Genetic variants (both coding and noncoding) can impact gene function and expression, driving disease mechanisms such as cancer progression. The systematic study of endogenous genetic variants is hindered by inefficient precision editing tools, combined with technical limitations in confidently linking genotypes to gene expression at single-cell resolution. We developed single-cell DNA-RNA sequencing (SDR-seq) to simultaneously profile up to 480 genomic DNA loci and genes in thousands of single cells, enabling accurate determination of coding and noncoding variant zygosity alongside associated gene expression changes. Using SDR-seq, we associate coding and noncoding variants with distinct gene expression in human induced pluripotent stem cells. Furthermore, we demonstrate that in primary B cell lymphoma samples, cells with a higher mutational burden exhibit elevated B cell receptor signaling and tumorigenic gene expression.
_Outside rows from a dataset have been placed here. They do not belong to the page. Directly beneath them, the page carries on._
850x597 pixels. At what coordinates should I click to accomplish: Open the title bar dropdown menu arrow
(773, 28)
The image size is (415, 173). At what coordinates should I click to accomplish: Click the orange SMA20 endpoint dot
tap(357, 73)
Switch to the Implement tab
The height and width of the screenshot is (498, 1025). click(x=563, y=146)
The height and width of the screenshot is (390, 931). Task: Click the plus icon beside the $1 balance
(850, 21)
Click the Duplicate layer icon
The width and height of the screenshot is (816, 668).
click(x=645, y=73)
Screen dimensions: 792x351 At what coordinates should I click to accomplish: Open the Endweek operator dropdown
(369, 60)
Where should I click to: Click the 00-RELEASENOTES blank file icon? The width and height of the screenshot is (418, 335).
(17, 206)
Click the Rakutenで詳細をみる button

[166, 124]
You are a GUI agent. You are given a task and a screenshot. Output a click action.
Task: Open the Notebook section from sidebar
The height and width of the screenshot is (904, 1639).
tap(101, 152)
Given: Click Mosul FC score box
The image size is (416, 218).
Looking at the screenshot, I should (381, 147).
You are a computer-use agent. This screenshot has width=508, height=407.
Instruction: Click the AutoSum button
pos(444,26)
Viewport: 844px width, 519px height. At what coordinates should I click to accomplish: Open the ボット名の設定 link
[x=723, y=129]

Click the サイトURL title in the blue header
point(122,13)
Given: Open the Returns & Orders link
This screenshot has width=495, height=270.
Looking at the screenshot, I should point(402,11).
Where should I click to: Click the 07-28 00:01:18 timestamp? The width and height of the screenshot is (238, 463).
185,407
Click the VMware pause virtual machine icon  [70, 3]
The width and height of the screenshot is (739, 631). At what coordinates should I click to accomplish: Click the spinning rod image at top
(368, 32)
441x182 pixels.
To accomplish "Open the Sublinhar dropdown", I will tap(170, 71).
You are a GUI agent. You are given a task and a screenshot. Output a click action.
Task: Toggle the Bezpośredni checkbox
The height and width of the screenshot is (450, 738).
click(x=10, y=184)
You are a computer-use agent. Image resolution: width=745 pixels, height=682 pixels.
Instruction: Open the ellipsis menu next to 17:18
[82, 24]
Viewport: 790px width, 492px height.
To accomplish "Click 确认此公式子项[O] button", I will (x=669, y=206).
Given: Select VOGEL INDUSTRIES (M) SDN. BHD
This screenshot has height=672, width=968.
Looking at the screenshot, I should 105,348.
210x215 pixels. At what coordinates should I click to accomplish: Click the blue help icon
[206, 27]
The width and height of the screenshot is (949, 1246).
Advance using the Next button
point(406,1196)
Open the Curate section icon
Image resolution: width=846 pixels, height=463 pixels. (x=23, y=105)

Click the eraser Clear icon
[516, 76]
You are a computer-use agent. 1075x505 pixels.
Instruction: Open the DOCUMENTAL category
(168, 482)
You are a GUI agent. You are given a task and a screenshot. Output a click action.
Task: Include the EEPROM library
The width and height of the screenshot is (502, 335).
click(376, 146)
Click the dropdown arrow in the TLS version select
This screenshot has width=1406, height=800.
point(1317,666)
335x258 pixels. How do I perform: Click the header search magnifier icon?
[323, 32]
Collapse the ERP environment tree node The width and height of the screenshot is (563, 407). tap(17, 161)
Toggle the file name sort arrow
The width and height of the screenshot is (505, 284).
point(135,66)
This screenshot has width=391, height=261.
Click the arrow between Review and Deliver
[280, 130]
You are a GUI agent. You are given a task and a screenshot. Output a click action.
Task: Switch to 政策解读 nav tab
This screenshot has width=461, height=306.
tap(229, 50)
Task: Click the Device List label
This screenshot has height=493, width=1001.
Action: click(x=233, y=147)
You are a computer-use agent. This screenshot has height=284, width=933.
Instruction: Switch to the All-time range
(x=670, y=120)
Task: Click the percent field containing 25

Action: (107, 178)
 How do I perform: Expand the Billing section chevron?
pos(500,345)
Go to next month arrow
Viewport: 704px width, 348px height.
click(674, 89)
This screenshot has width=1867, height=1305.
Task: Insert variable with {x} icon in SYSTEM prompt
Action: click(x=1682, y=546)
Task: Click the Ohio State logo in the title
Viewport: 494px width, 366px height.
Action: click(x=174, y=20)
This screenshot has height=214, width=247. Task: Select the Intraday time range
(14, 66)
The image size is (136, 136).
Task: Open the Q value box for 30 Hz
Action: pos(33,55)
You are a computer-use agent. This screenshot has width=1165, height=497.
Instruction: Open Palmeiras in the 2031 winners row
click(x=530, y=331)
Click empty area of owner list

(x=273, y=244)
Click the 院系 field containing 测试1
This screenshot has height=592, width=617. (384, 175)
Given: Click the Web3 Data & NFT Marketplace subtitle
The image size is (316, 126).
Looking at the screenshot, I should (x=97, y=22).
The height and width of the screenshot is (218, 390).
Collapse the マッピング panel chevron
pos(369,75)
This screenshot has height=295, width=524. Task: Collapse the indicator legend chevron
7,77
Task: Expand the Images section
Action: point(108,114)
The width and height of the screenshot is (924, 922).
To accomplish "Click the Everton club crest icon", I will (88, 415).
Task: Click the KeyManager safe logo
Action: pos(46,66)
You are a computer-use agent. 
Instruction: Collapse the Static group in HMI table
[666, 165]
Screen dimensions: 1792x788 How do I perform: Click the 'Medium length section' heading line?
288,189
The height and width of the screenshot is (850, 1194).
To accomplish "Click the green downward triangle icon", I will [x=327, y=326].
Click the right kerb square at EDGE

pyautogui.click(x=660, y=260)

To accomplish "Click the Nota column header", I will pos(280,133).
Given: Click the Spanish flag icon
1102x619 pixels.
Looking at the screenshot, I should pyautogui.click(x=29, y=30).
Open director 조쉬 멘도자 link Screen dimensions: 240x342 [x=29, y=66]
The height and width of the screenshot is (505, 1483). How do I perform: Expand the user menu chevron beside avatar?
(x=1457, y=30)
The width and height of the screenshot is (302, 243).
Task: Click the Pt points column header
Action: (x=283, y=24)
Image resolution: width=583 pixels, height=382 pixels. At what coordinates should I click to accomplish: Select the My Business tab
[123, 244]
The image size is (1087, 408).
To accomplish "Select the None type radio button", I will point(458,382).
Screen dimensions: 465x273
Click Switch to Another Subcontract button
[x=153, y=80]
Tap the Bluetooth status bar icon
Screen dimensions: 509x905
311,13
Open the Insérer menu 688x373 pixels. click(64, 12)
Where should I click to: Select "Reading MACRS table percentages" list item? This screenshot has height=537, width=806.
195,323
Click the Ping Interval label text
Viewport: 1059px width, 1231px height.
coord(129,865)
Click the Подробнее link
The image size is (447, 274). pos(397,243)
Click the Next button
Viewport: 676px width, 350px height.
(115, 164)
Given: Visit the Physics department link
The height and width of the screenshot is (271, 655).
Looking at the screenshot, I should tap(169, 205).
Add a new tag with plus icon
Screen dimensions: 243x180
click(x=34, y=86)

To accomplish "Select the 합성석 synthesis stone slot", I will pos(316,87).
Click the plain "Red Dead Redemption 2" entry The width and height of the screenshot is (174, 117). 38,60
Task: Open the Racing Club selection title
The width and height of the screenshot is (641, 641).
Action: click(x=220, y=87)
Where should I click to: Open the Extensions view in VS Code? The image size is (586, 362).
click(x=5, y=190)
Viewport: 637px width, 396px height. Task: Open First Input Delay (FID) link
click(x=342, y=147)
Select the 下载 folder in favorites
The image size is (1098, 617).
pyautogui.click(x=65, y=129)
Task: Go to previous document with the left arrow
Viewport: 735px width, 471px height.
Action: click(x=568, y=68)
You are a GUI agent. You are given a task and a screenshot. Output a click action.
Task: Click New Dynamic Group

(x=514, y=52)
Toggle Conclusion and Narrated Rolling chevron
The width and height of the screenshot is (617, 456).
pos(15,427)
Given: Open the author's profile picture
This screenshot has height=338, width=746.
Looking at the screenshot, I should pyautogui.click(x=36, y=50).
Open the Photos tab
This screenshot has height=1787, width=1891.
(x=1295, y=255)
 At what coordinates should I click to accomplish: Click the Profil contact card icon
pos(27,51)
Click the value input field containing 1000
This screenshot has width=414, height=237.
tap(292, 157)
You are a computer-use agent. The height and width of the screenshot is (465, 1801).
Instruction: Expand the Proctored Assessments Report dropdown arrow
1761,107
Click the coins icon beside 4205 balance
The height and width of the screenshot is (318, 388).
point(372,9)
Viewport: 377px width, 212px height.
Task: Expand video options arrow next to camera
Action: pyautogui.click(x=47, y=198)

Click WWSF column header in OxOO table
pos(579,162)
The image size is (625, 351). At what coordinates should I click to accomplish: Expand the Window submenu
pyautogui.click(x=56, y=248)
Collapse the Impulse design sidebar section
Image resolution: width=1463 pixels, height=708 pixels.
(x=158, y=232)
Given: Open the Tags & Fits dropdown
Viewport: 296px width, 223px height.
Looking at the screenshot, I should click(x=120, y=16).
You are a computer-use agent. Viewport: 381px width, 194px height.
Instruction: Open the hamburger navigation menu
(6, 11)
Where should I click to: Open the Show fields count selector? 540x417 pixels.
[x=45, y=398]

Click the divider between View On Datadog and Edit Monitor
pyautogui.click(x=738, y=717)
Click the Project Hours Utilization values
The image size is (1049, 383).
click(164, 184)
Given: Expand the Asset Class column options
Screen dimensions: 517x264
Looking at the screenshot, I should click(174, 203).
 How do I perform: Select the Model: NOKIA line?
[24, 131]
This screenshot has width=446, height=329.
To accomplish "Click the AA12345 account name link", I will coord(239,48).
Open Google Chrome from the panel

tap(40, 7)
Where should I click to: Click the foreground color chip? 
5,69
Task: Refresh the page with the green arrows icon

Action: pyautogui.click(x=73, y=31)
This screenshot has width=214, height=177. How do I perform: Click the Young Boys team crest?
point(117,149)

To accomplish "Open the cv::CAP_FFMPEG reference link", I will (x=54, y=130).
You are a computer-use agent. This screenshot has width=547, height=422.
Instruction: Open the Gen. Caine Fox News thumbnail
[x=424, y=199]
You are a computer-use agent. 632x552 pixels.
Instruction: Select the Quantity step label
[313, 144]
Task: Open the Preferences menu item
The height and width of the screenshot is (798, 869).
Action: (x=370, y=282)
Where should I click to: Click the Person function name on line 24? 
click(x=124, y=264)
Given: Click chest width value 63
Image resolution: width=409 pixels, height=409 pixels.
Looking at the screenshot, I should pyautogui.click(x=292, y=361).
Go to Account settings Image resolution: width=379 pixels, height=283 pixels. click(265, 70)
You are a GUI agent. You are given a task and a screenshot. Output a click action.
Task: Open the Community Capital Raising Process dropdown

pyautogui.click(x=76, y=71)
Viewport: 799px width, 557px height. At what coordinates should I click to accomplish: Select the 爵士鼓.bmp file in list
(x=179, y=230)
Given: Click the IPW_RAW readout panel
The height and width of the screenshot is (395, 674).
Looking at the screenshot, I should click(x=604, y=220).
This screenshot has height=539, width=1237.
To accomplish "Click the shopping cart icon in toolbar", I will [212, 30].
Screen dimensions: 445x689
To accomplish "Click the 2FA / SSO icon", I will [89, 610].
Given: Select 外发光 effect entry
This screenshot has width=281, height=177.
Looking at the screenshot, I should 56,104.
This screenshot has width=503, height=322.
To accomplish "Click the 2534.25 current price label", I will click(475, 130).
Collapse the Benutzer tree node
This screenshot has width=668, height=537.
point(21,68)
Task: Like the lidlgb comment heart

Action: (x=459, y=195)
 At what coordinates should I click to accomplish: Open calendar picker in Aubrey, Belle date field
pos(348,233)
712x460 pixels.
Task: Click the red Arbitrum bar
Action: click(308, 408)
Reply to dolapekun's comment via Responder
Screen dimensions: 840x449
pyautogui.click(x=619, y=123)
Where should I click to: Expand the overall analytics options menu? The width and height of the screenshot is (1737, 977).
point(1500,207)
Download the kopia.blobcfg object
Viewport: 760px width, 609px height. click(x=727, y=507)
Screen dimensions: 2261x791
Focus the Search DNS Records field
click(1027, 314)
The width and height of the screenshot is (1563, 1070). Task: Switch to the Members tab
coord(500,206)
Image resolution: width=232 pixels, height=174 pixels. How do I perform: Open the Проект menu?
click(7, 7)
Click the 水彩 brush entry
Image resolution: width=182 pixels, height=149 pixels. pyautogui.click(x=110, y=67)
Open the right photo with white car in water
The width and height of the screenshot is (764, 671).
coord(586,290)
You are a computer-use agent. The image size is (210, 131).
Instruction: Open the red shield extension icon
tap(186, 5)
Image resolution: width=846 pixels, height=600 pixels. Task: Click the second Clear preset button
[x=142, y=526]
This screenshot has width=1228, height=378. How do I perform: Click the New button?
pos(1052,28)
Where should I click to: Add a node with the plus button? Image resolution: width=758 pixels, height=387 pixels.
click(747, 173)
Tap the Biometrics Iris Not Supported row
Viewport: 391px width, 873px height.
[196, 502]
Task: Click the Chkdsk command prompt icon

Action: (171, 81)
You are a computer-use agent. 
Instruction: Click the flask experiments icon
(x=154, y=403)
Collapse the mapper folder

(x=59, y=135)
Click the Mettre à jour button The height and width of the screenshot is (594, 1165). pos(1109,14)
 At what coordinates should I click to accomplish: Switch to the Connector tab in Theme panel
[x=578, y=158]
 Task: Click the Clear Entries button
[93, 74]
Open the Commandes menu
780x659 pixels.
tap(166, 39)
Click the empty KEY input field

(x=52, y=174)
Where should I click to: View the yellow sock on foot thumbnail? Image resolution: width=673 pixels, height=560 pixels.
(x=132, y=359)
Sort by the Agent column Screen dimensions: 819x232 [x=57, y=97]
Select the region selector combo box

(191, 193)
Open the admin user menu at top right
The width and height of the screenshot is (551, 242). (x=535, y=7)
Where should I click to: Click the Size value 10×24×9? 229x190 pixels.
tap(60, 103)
SDR-seq provides a powerful platform to dissect regulatory mechanisms encoded by genetic variants, advancing our understanding of gene expression regulation and its implications for disease. Several experiments were performed in this study. Proof-of-concept (01_POP) experiment test two different fixation conditions (PFA, glyoxal). Panel size experiment tested different tested different panels sizes of gDNA and RNA targets (02_Panel_size). Size of the panel is indicated in sample Title. CRISPRi experiment (03_CRISPRi) aimed to perturb TSS sites completely with a CROP-seq vector. PE experiment (04_PE) aimed to install eQTLs and STOP controls variants that have an impact on gene expression. BE experiment (05_BE) aimed to install eQTLs that have an impact on gene expression. (07_Species_Mix) tested cross-contamination of gDNA and RNA using SDR-seq.